Facts about Dying declaration:
- It is credible.
- It is trustworthy.
Case law: P.V Radhakrishna v. State of Karnataka AIR 2003:
In this case, the Apex court relied on the principle on which dying declaration is based. And the principle is ‘Nemo moriturus praesumitur mentire’. It is a Latin maxim which means that a person will not meet with his maker of death which lies in his mouth.
Case law: Surajdeo Ojha & Ors. V. State of Bihar:
This case discusses the brief statement. It was held that if there is a brief statement recorded, then it can not be denied only on this point that it is brief!. And on the contrary it was said that If any statement is short, it itself guarantees truthfulness.
Exceptions of Dying declaration
There are some exceptions to the dying declaration as well. In these exceptions, the statement given by a person will not be considered admissible in the court of law.
- When the person is not a competent witness:
It means that the person giving the declaration must be competent enough. A dying declaration given by a child will not be admissible in the court.
Case law: Amar Singh v state of MP:
In this case, it was said that the dying declaration will not be considered reliable without the proof of mental fitness.
- Uninfluenced dying declaration:
The dying declaration should not be done under the influence of anyone. It should not be done under anyone’s pressure. And if any dying declaration is given under the influence of any person then it will not be admissible in the eyes of law.

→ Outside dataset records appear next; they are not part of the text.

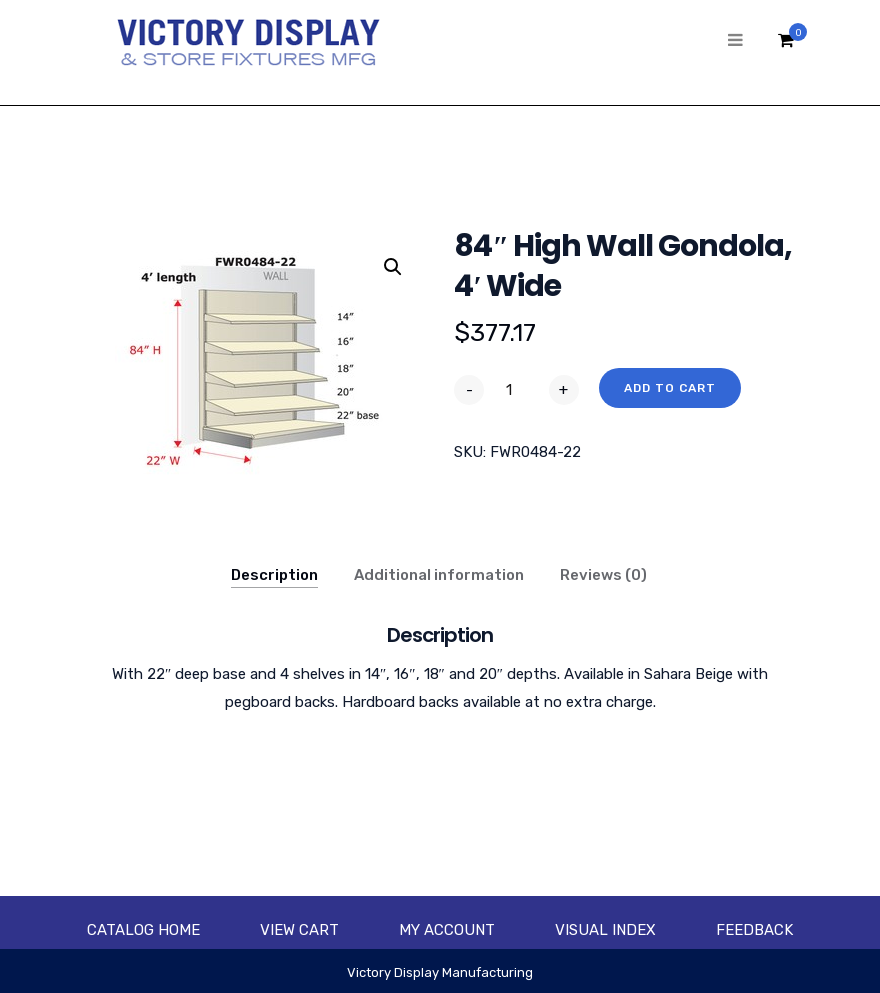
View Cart (299, 930)
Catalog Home (143, 930)
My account (447, 930)
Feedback (754, 930)
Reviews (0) (603, 575)
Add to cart (670, 388)
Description (274, 575)
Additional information (439, 575)
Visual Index (605, 930)
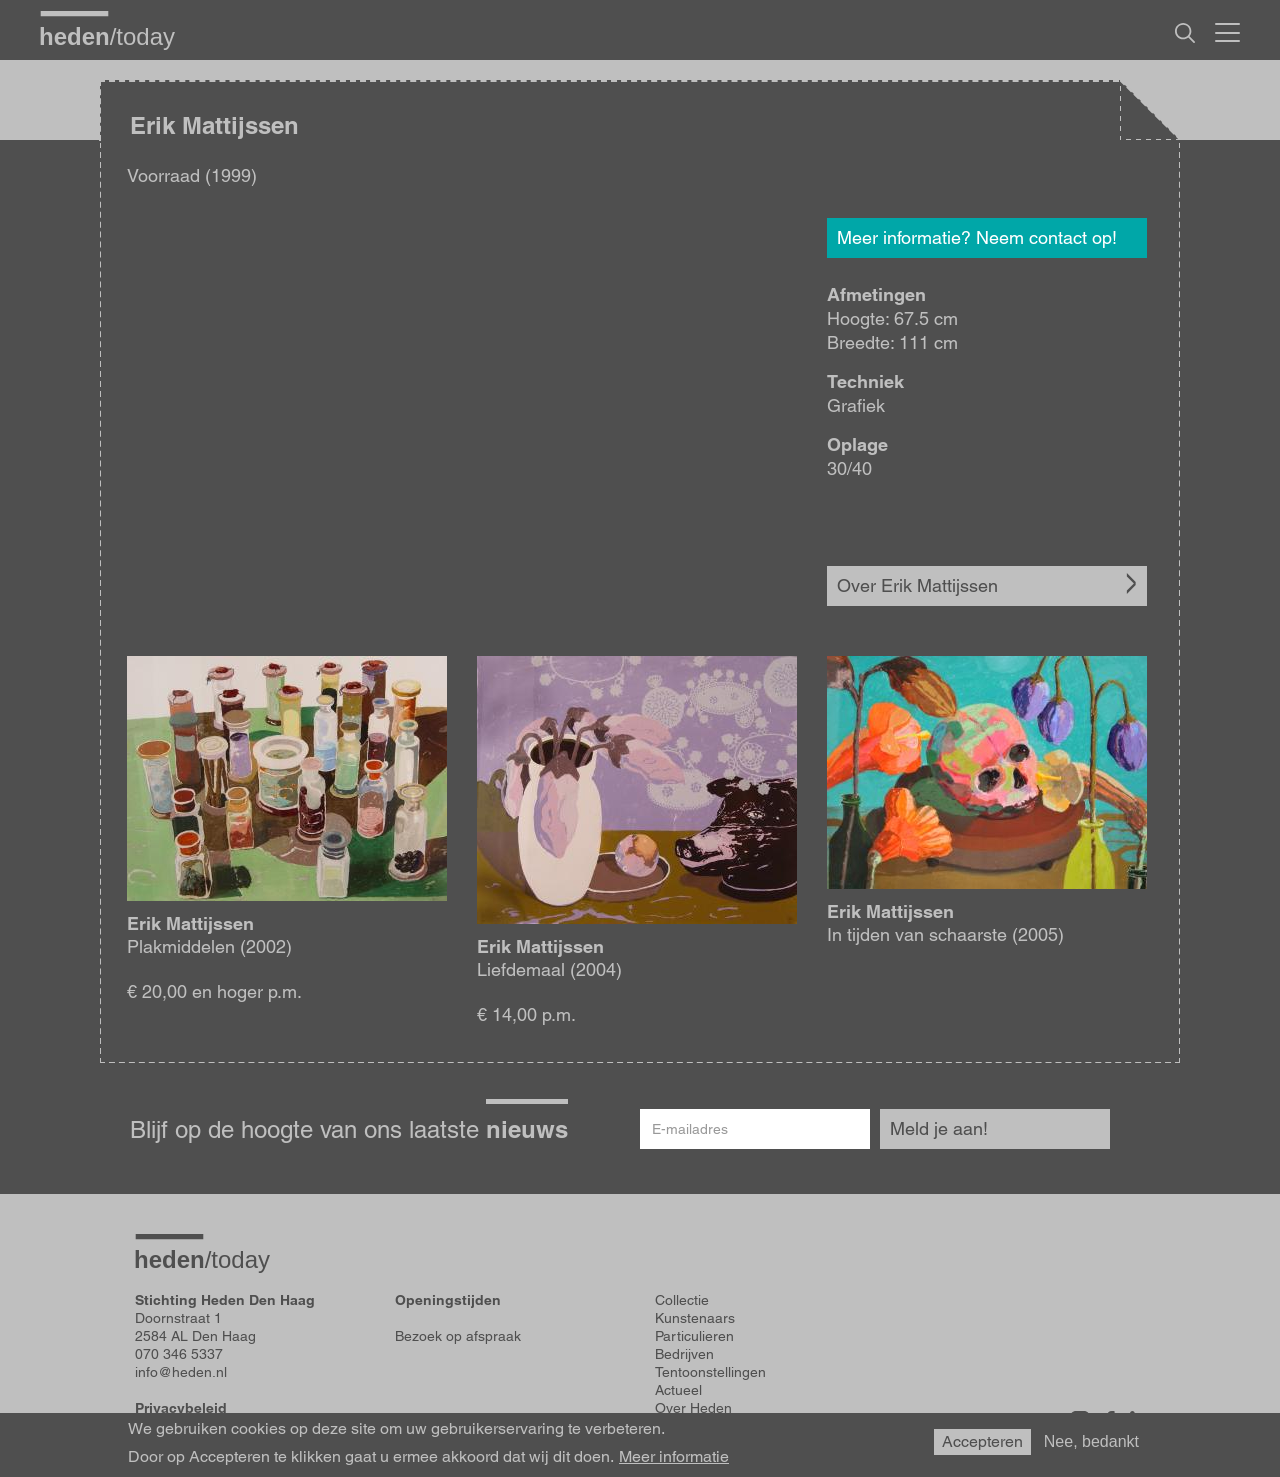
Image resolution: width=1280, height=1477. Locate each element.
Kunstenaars (695, 1318)
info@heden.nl (181, 1372)
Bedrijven (684, 1354)
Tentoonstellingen (710, 1372)
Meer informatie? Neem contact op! (977, 237)
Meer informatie (674, 1457)
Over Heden (693, 1408)
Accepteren (982, 1441)
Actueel (678, 1390)
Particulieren (694, 1336)
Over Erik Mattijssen (917, 585)
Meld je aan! (939, 1128)
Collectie (682, 1300)
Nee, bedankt (1091, 1441)
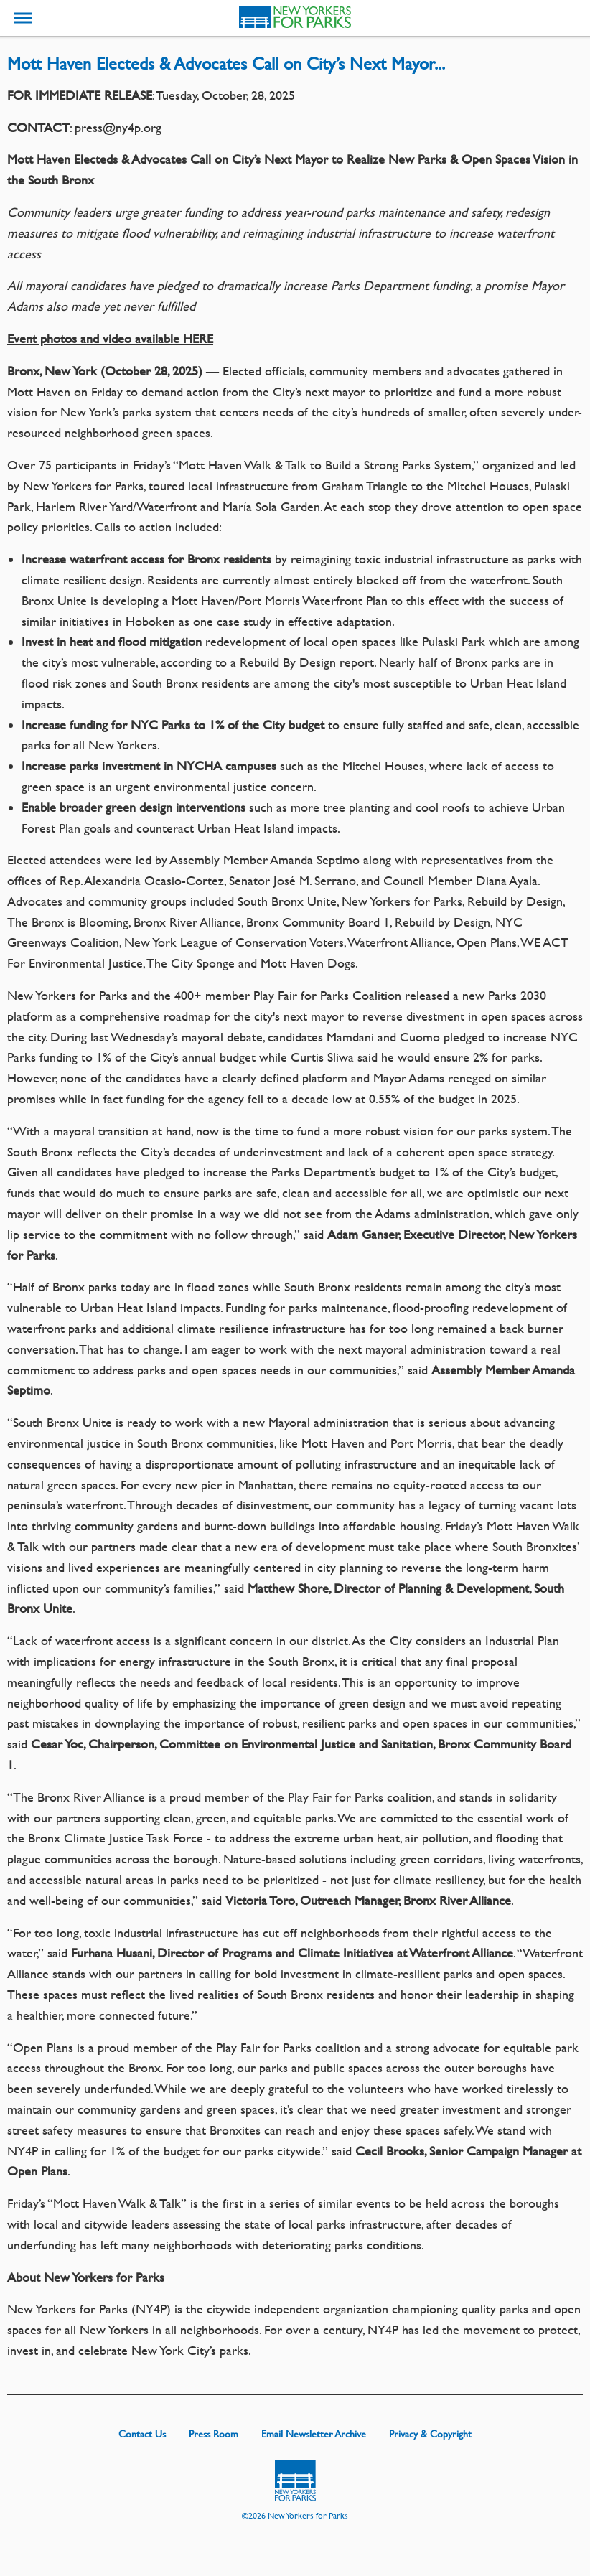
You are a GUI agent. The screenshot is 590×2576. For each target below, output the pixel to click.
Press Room (213, 2433)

- Contradictory statement:
If any person has given more than one dying declaration, and they appear to be contradictory to each other. So it will lose its value.
Duty of the court:
- It’s the duty of the court to check that there was no possibility of undue influence.
Nirbhaya rape case:
In Nirbhaya rape case, dying declaration was given in the form of signs and gestures. In this case, Nirbhaya gave her first dying declaration on the night of December 16,2012. This statement was recorded in front of a doctor and this was her first declaration.
Dying declaration by Rape victims
State of Assam v Mahim Barkataki:
In this case, the rape victim had made a statement. And when she was giving this statement, she was full of burn injuries. So in her dying declaration she had alleged that she was being raped by the accused and after that kerosene was being put on her. The court found this dying declaration reliable and a trustworthy source of evidence. So in this case conviction was solely based on the dying declaration.
Language of the Statement:
There is nothing regarding the language of the statement made. Dying declarations can be made in any language. Court can’t deny the statement on the fact that it is being given in this language or other. Dying declaration can be in any language.
Najjam Faraghi in alias Nijam Faruqui v. State of West Bengal 1996 CriLJ866:
In fact, it was being held that a dying declaration given by a person in his own language will actually increase the value of the evidence.
FIR as Dying declaration
Can an FIR be treated as a dying declaration?
Yes! The answer to this question is obviously yes. It was stated in one of the cases.
Case law: K Ramachand reddy v Public Prosecutor:
In this case a situation emerged that when a person filed an FIR. He died simultaneously. In this case the FIR was considered as a dying declaration.
Case law: Biju Joseph v State of Kerala:
In this case it was said that statement can be recorded in any language. And if the statement of the deceased was made in her own language, then it will not reduce its value.
The trust the court and judges had on the dying declaration is because of this fact that a dying man will never lie. The concept of dying declaration is evolving day by day and it’s cogency has been proved in many landmark judgments.